Records:
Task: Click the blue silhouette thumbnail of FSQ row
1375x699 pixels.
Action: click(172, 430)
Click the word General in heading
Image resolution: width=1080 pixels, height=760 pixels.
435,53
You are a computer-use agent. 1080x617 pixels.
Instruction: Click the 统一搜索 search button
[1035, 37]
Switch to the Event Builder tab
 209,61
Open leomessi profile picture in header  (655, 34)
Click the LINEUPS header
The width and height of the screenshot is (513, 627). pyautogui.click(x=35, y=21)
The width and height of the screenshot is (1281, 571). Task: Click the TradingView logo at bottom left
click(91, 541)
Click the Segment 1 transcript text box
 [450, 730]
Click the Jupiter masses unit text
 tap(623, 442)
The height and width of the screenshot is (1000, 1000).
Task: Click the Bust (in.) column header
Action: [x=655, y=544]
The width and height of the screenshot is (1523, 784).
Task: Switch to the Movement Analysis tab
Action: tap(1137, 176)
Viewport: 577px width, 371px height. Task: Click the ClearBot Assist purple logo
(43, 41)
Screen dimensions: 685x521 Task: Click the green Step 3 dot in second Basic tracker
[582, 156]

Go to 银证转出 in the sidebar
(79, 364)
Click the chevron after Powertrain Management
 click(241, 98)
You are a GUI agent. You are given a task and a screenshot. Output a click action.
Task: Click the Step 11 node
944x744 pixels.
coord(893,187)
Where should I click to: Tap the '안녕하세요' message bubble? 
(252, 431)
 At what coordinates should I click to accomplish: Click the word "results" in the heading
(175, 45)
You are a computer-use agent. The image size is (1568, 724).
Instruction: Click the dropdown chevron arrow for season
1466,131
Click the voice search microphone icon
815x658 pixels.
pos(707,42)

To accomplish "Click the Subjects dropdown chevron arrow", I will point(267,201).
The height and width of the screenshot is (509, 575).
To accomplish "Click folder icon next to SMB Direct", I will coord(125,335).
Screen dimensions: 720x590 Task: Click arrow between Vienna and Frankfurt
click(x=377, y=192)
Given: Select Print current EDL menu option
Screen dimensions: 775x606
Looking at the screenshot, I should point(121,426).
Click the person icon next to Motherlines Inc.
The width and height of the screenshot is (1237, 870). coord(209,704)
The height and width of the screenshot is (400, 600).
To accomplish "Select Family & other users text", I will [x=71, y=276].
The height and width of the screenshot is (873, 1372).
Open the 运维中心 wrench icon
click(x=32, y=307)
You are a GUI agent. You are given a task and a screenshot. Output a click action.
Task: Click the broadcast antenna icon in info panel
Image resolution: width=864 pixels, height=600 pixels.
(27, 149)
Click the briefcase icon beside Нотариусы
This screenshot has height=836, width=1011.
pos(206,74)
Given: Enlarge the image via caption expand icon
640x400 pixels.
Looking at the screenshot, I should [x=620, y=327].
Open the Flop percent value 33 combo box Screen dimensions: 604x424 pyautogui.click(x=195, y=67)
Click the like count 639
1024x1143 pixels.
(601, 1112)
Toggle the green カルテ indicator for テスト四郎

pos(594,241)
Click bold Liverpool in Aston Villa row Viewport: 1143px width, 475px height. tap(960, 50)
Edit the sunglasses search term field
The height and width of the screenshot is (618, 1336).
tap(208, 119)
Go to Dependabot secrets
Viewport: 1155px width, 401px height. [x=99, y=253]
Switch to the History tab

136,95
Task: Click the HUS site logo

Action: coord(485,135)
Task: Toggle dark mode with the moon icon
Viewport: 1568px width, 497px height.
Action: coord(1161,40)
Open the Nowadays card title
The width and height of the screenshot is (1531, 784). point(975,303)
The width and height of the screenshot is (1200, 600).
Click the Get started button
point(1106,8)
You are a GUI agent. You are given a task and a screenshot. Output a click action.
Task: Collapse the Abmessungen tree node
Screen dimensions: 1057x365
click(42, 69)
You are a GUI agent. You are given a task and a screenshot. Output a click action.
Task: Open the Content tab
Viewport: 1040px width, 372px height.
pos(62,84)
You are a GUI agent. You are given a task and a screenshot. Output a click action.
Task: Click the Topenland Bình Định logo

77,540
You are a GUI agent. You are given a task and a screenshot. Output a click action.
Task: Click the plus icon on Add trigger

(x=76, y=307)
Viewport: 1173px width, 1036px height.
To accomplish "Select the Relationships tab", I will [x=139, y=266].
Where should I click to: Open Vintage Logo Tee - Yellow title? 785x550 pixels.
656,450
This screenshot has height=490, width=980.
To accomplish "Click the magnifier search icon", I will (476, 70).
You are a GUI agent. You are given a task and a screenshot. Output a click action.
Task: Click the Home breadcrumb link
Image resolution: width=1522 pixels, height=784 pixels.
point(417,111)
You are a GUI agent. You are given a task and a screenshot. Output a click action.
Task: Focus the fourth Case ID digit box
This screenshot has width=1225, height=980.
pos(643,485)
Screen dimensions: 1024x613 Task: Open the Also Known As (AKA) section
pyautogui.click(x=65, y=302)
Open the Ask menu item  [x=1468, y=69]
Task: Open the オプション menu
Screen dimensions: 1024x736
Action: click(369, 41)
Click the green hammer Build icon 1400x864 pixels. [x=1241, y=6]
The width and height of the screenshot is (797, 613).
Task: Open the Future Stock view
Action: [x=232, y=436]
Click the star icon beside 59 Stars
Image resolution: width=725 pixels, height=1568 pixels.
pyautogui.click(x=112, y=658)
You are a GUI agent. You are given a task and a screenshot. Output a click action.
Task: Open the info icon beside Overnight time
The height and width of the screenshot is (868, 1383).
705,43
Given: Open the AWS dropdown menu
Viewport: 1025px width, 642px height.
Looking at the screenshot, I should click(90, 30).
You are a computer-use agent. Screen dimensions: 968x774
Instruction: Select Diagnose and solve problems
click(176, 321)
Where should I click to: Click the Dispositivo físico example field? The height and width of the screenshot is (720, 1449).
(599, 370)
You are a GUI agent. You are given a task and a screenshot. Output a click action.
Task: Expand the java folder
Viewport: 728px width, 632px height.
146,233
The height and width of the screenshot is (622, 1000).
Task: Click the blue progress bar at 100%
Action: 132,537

What is being asked: A line counts if it includes the string "info". State how many such lines the entries have, with no other text.

Exercise response: 2